Module Overview
The online services module of TI-ONE provides the ability to deploy models as online inference services, which can be integrated with the business applications through API calls. Online services support virtualization of heterogeneous compute and elastic scaling, helping address issues, including complex model deployment, resource waste, and low efficiency in manual resource expansion. Meanwhile, online services also support the deployment of multiple model formats, service traffic allocation, and rolling updates to support diverse application requirements in online inference scenarios.
Module Features
Compute Virtualization: The module supports allocating compute as small as 0.1 GPU card for services. Through fine-grained computing power allocation, you can enjoy a cost-effective service experience anytime, anywhere.

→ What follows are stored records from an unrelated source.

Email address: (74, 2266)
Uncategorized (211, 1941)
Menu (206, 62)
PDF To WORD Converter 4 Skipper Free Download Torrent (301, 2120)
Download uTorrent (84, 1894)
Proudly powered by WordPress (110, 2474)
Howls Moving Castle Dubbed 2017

Auto Scaling: You can manually or automatically adjust the scaling policy of elastic instances. Model deployment will automatically manage the number of instances dynamically and automatically in real time based on business load conditions, helping you handle business scenarios with the optimal number of instances, and relieving you from the burden of manual deployment.

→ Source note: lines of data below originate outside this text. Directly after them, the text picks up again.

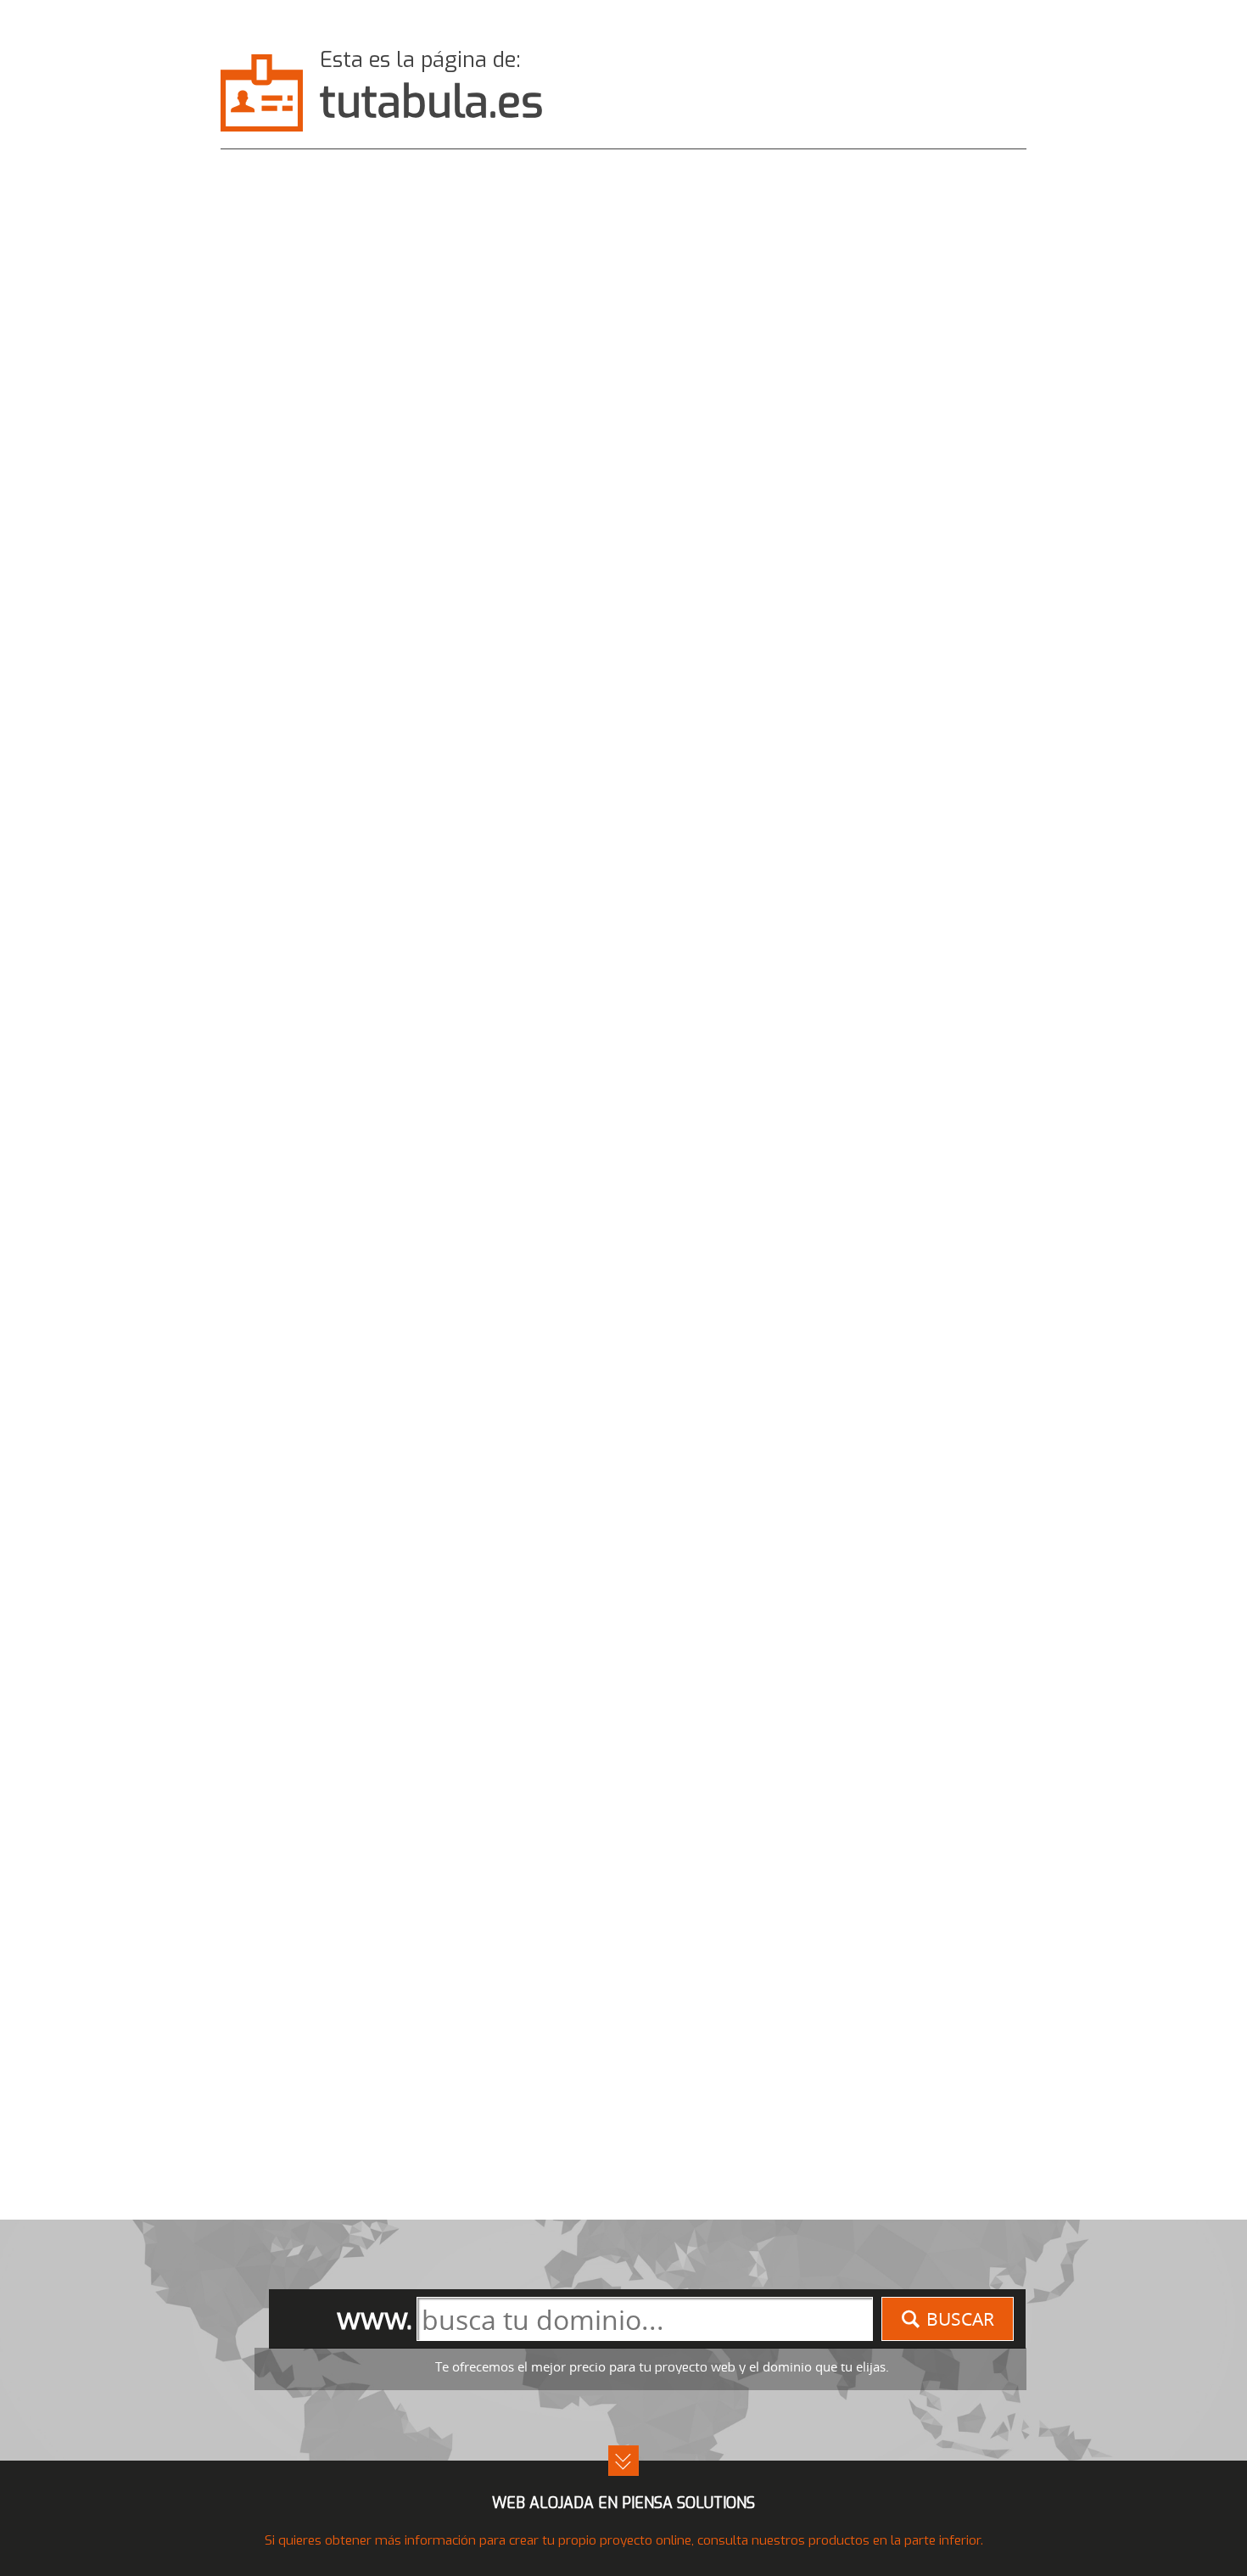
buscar (960, 2319)
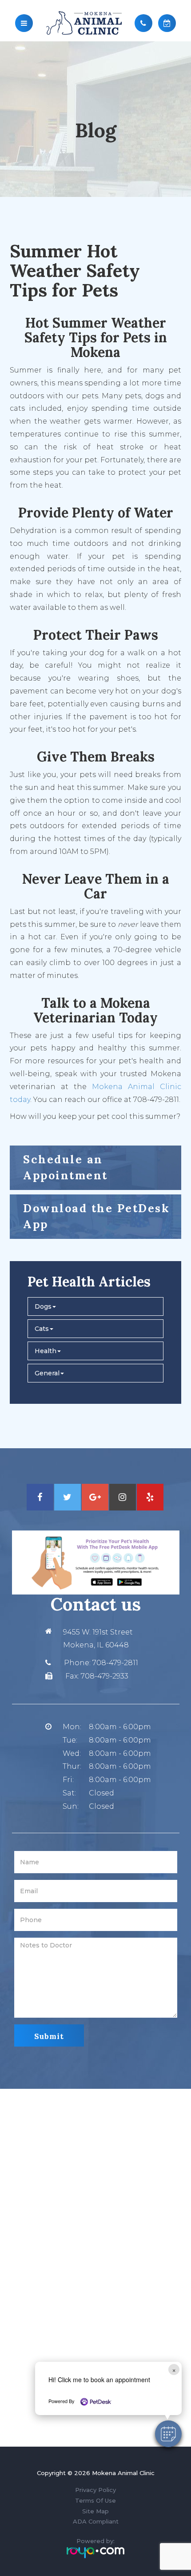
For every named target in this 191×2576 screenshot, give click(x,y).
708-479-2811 (115, 1663)
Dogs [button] (43, 1306)
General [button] (47, 1373)
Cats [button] (42, 1329)
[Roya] (95, 2552)
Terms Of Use (95, 2500)
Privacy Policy (95, 2489)
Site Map (95, 2511)
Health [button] (45, 1351)
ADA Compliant (96, 2521)
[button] (168, 2433)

Abundant Management Capabilities: This model provides rich capabilities, including support for multiple models, multi-version management, traffic distribution, and rolling updates. It also supports multi-dimensional monitoring of services and call information, as well as event viewing, safeguarding your various businesses.
Application Scenarios
You can deploy models for various machine learning scenarios, including recommendation, image process, natural language processing, and automatic speech recognition as online services.